Interestingly, prior to the acquisition, Red Hat’s market capitalization stood at approximately $20.5 billion. In short Red Hat, Inc. is an American multinational software company providing open-source software products to the enterprise community.
Microsoft might be a Redmond, WA-based software behemoth, but it’s IBM that’s caught the big-fish of Red Hat.
It’s being hailed as one of the most significant tech acquisition of 2018 will unlock true value of cloud for business. The likes of IBM and Oracle have had trouble keeping up with AWS and Azure in the cloud. While Salesforce is clearly innovative and Alibaba is growing fast, IBM flirting with quantum computing and blockchain is worth noting.
As for the future of Linux, IBM will indeed remain committed to Red Hat’s open governance, open source contributions, participation in the open source community and development model, and fostering its widespread developer ecosystem. The Cloud is eating the world. Software is eating itself, and technology goes on.

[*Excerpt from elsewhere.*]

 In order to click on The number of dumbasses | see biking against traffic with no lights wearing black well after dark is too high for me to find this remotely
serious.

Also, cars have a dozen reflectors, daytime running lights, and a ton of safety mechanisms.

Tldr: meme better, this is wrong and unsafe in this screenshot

While Microsoft’s acquisition of LinkedIn and GitHub show greed of data harvesting that’s very profound, what does IBM’s play on Red Hat really mean?
Red Hat will remain a distinct unit in IBM.
Ginni Rometty is doing some interesting things in 2018. IBM and Red Hat also will continue to build and enhance Red Hat partnerships. Enterprise cloud partnerships are really that valuable. However as open-source pioneers get acquired by centralized legacy companies, what might happen to them in the long-term? Will developers be more likely to find alternatives?
Red Hat will join IBM’s Hybrid Cloud team as a distinct unit, preserving the independence and neutrality of Red Hat (is that even possible?).
IBM desperately wants to be seen as the world’s #1 hybrid cloud provider, offering companies a first class open cloud solution that will unlock the full value of the cloud for their businesses. Microsoft in its pivot to the Cloud and cybersecurity has really diversified its assets and direction, though is no longer a leader in artificial intelligence. At least IBM is trying.
Cloud is one of IBM’s four key strategic imperatives, or growth drivers. Realistically though will this bring Red Hat to an even wider audience or be its doom? It’s an expensive gamble. IBM and Red Hat want to provide an open approach to cloud, featuring unprecedented security and portability across multiple clouds. Sounds good in theory, but the future of open-source innovation has a way of going its own way.